Dataset entries:
# # # # #
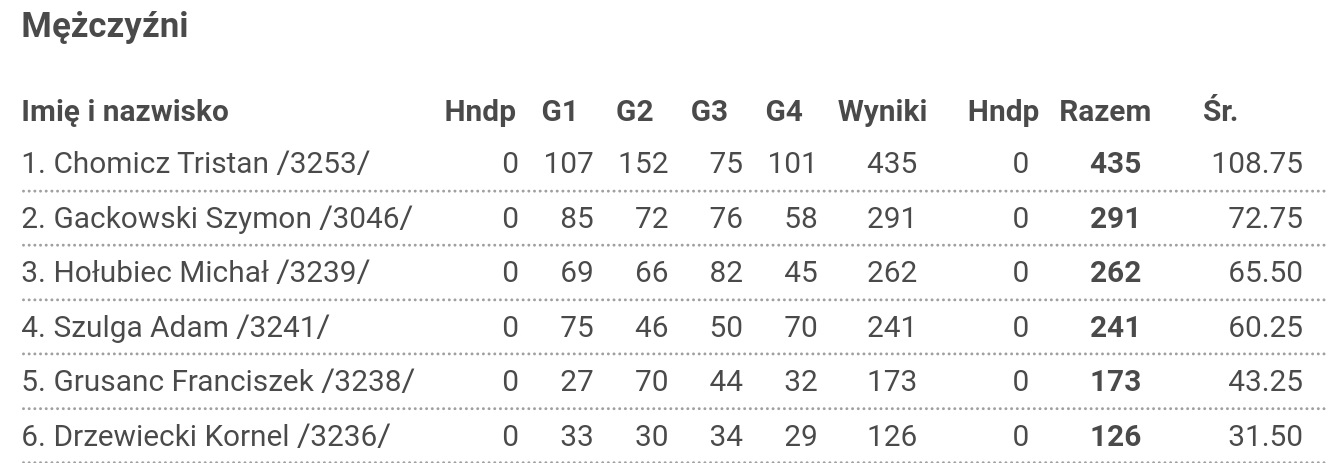This screenshot has height=463, width=1328.
Task: Click the Mężczyźni section heading
Action: coord(105,26)
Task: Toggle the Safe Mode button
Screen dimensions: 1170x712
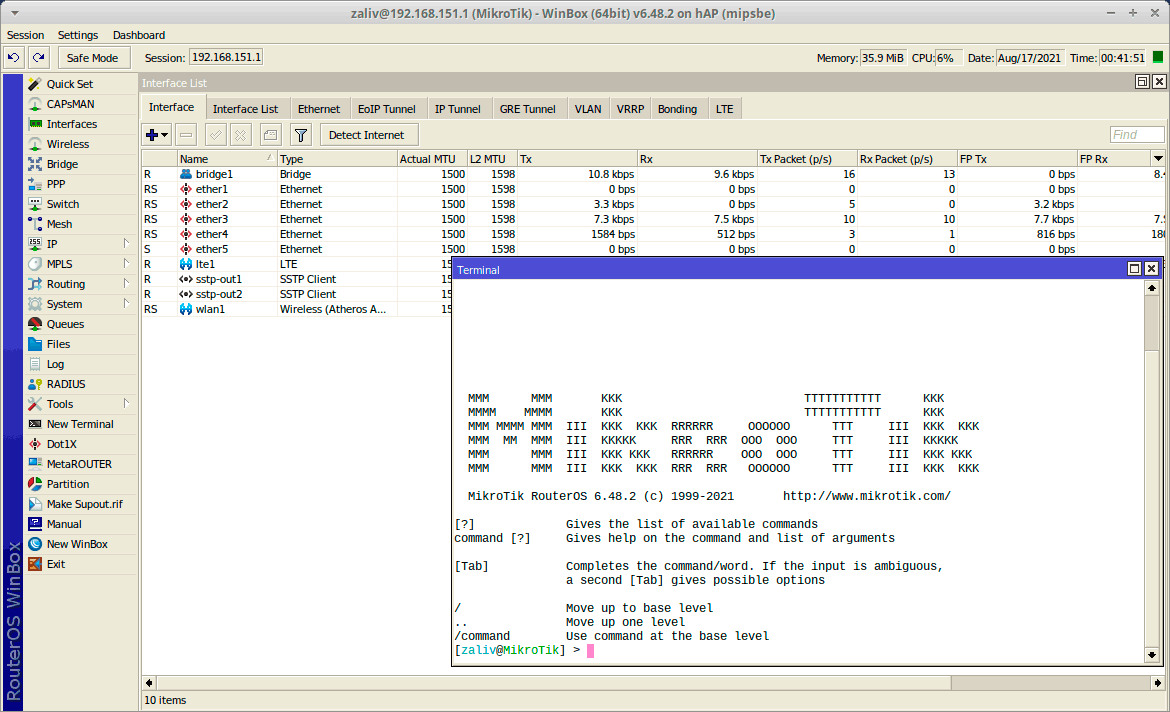Action: click(92, 58)
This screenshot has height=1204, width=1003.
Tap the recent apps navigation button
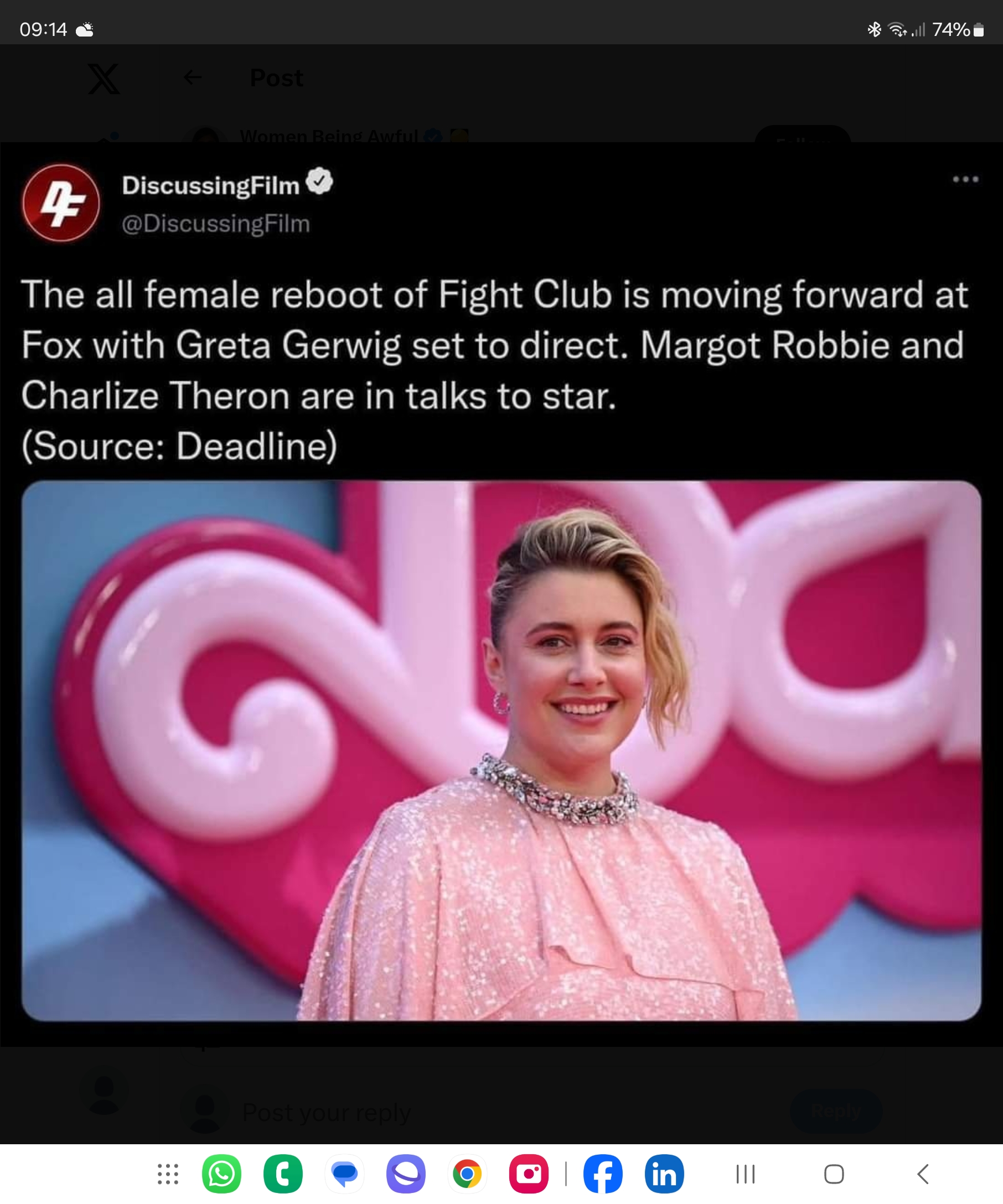click(x=745, y=1174)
# # # # #
**ASSIGNED TASK**
All lines from the one containing "Task: Toggle the Safe Mode button" to the last line of the data above, both included, should be printed exactly, and the pictures should not appear.

**WRITTEN SOLUTION**
Task: Toggle the Safe Mode button
Screen dimensions: 1170x712
Action: click(92, 58)
This screenshot has height=1204, width=1003.
Tap the recent apps navigation button
click(x=745, y=1174)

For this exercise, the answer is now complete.